**Task prompt:** Would you return, word for word, the lines of the data below from the line with "You are a computer-use agent." through the line with "1114x904 pixels. At", and no others?

•••

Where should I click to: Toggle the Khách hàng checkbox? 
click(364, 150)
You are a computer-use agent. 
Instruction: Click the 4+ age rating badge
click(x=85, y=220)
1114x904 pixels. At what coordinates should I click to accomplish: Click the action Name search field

•••

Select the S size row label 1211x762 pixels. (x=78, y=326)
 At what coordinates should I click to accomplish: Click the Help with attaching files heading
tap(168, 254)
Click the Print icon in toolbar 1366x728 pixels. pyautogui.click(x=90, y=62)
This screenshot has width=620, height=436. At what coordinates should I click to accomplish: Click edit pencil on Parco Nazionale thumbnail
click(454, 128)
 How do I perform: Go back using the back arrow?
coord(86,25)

•••

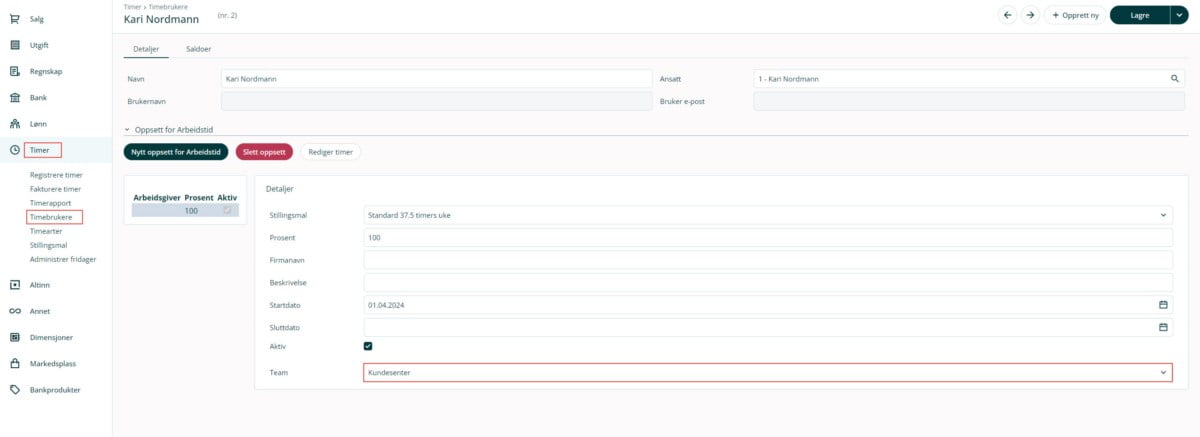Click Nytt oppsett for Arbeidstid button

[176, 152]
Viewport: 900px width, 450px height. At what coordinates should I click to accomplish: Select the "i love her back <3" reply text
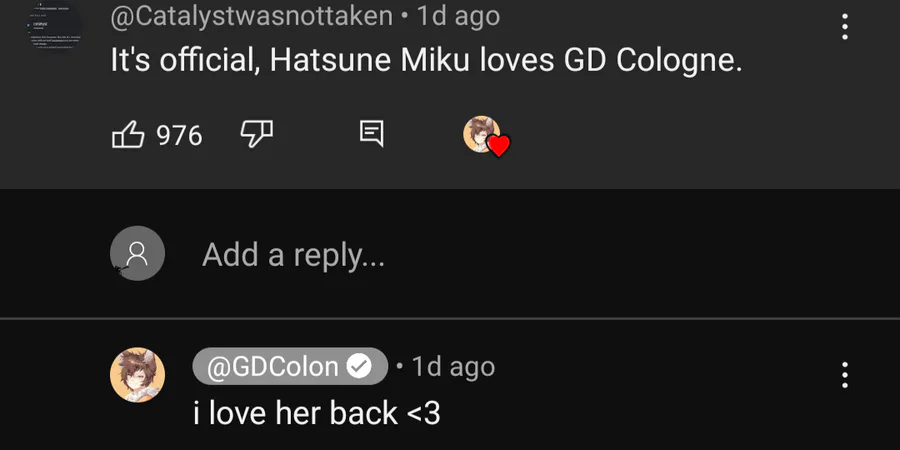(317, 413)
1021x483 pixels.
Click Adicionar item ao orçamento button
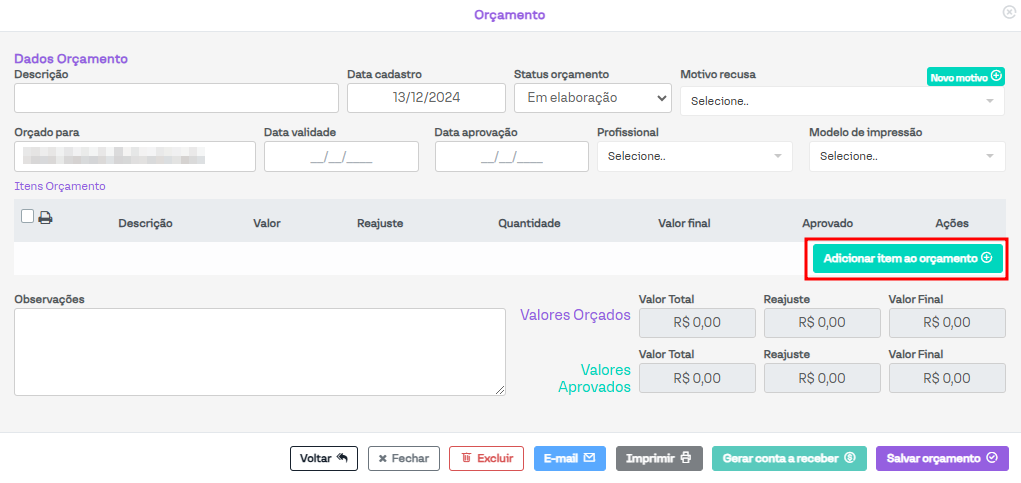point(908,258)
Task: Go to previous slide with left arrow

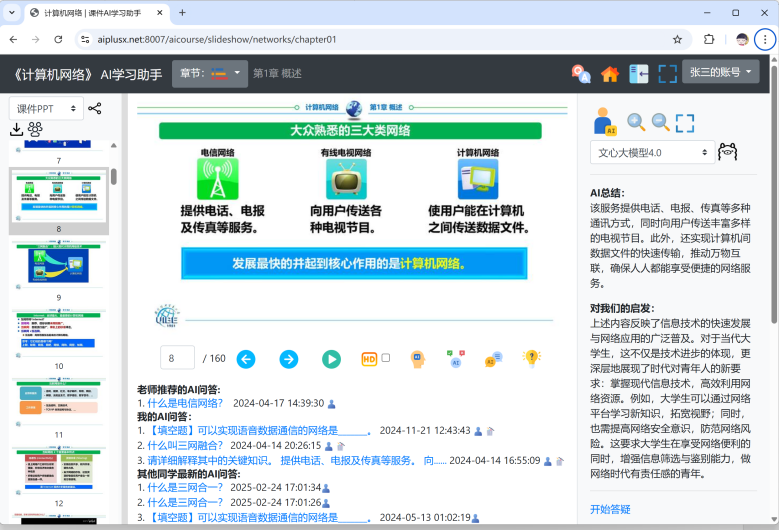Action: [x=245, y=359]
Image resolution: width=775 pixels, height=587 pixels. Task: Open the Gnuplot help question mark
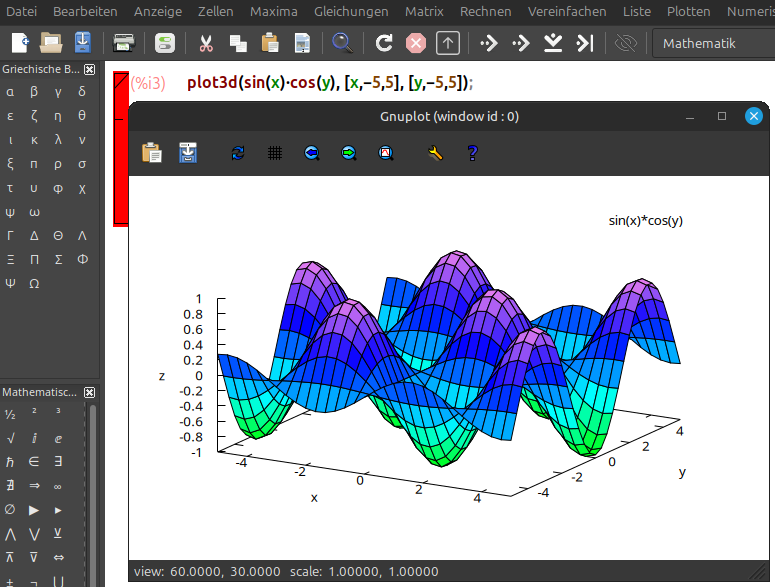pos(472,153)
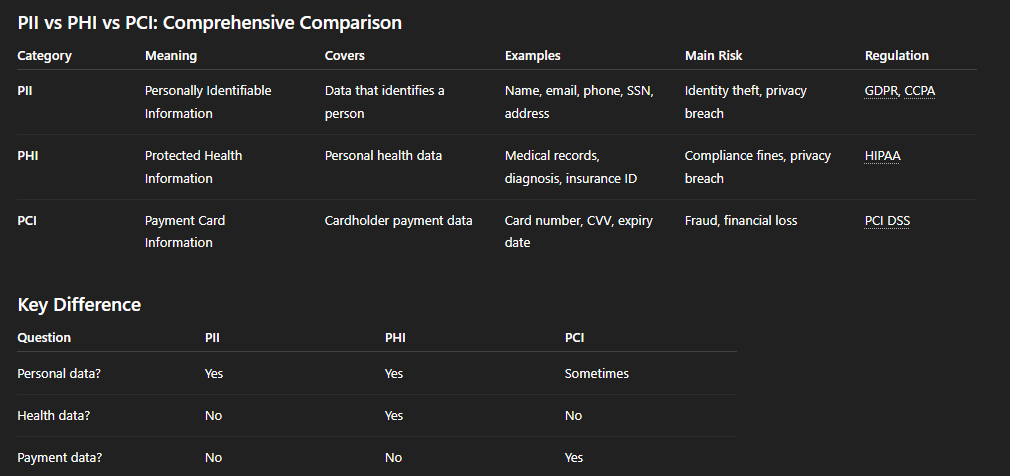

•••

**Answer for this exercise:**
You are a computer-use agent. 
Instruction: Click the 4+ age rating badge
click(x=85, y=220)
1114x904 pixels. At what coordinates should I click to accomplish: Click the action Name search field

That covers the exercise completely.